» **Aim of the exercise**
Copy every row below verbatim, keeping each line in its original order and form.

» **Given data**
..............................

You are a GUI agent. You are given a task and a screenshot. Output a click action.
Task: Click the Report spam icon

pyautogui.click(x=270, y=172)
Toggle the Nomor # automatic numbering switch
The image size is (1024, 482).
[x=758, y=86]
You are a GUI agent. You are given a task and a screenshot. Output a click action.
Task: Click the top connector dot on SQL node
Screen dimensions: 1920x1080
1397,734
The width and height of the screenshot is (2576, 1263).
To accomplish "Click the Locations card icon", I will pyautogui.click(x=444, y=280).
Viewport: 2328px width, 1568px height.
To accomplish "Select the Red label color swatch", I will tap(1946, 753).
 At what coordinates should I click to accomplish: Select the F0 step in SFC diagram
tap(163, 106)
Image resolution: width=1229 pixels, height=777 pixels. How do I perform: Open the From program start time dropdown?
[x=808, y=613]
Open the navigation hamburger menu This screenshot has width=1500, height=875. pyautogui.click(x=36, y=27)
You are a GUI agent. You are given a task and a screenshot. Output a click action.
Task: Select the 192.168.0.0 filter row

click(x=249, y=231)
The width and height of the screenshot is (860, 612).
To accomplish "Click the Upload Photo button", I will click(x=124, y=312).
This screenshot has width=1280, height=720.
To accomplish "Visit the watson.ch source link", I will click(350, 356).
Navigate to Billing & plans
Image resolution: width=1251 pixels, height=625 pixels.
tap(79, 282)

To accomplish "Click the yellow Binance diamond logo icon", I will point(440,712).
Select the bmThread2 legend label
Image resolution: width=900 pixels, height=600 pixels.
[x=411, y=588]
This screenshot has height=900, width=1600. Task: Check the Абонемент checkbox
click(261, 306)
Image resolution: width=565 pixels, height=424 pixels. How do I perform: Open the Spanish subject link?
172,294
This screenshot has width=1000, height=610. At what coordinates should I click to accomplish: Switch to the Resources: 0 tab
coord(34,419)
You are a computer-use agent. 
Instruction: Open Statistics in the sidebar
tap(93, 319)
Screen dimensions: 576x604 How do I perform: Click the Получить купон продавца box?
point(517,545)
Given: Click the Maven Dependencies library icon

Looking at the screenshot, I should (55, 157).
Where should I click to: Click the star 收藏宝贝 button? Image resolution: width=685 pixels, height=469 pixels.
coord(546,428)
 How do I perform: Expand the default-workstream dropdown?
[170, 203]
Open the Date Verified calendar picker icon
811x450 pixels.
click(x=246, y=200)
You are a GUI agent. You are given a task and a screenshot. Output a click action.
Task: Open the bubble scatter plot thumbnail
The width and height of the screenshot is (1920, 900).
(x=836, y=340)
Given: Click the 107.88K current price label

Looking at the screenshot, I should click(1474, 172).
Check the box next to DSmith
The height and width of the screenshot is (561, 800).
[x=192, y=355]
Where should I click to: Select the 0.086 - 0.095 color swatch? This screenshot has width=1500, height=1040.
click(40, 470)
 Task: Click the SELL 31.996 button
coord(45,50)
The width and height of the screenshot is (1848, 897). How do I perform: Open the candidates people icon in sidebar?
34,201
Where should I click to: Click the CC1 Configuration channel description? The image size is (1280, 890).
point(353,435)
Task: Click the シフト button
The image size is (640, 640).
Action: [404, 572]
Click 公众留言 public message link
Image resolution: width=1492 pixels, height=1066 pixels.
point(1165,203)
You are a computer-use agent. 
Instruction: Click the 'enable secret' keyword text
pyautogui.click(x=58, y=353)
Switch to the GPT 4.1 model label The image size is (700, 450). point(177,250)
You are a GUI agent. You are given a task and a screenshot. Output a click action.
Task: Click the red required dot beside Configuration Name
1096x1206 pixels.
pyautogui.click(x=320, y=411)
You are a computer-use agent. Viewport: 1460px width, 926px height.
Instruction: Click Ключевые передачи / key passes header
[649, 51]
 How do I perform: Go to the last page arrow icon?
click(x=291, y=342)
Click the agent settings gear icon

..............................

» **Full answer**
You are a GUI agent. You are given a task and a screenshot. Output a click action.
Task: Click the Report spam icon

pyautogui.click(x=270, y=172)
Toggle the Nomor # automatic numbering switch
The image size is (1024, 482).
[x=758, y=86]
You are a GUI agent. You are given a task and a screenshot. Output a click action.
Task: Click the top connector dot on SQL node
Screen dimensions: 1920x1080
1397,734
The width and height of the screenshot is (2576, 1263).
To accomplish "Click the Locations card icon", I will pyautogui.click(x=444, y=280).
Viewport: 2328px width, 1568px height.
To accomplish "Select the Red label color swatch", I will tap(1946, 753).
 At what coordinates should I click to accomplish: Select the F0 step in SFC diagram
tap(163, 106)
Image resolution: width=1229 pixels, height=777 pixels. How do I perform: Open the From program start time dropdown?
[x=808, y=613]
Open the navigation hamburger menu This screenshot has width=1500, height=875. pyautogui.click(x=36, y=27)
You are a GUI agent. You are given a task and a screenshot. Output a click action.
Task: Select the 192.168.0.0 filter row

click(x=249, y=231)
The width and height of the screenshot is (860, 612).
To accomplish "Click the Upload Photo button", I will click(x=124, y=312).
This screenshot has width=1280, height=720.
To accomplish "Visit the watson.ch source link", I will click(350, 356).
Navigate to Billing & plans
Image resolution: width=1251 pixels, height=625 pixels.
tap(79, 282)

To accomplish "Click the yellow Binance diamond logo icon", I will point(440,712).
Select the bmThread2 legend label
Image resolution: width=900 pixels, height=600 pixels.
[x=411, y=588]
This screenshot has height=900, width=1600. Task: Check the Абонемент checkbox
click(261, 306)
Image resolution: width=565 pixels, height=424 pixels. How do I perform: Open the Spanish subject link?
172,294
This screenshot has width=1000, height=610. At what coordinates should I click to accomplish: Switch to the Resources: 0 tab
coord(34,419)
You are a computer-use agent. 
Instruction: Open Statistics in the sidebar
tap(93, 319)
Screen dimensions: 576x604 How do I perform: Click the Получить купон продавца box?
point(517,545)
Given: Click the Maven Dependencies library icon

Looking at the screenshot, I should (55, 157).
Where should I click to: Click the star 收藏宝贝 button? Image resolution: width=685 pixels, height=469 pixels.
coord(546,428)
 How do I perform: Expand the default-workstream dropdown?
[170, 203]
Open the Date Verified calendar picker icon
811x450 pixels.
click(x=246, y=200)
You are a GUI agent. You are given a task and a screenshot. Output a click action.
Task: Open the bubble scatter plot thumbnail
The width and height of the screenshot is (1920, 900).
(x=836, y=340)
Given: Click the 107.88K current price label

Looking at the screenshot, I should click(1474, 172).
Check the box next to DSmith
The height and width of the screenshot is (561, 800).
[x=192, y=355]
Where should I click to: Select the 0.086 - 0.095 color swatch? This screenshot has width=1500, height=1040.
click(40, 470)
 Task: Click the SELL 31.996 button
coord(45,50)
The width and height of the screenshot is (1848, 897). How do I perform: Open the candidates people icon in sidebar?
34,201
Where should I click to: Click the CC1 Configuration channel description? The image size is (1280, 890).
point(353,435)
Task: Click the シフト button
The image size is (640, 640).
Action: [404, 572]
Click 公众留言 public message link
Image resolution: width=1492 pixels, height=1066 pixels.
point(1165,203)
You are a computer-use agent. 
Instruction: Click the 'enable secret' keyword text
pyautogui.click(x=58, y=353)
Switch to the GPT 4.1 model label The image size is (700, 450). point(177,250)
You are a GUI agent. You are given a task and a screenshot. Output a click action.
Task: Click the red required dot beside Configuration Name
1096x1206 pixels.
pyautogui.click(x=320, y=411)
You are a computer-use agent. Viewport: 1460px width, 926px height.
Instruction: Click Ключевые передачи / key passes header
[649, 51]
 How do I perform: Go to the last page arrow icon?
click(x=291, y=342)
Click the agent settings gear icon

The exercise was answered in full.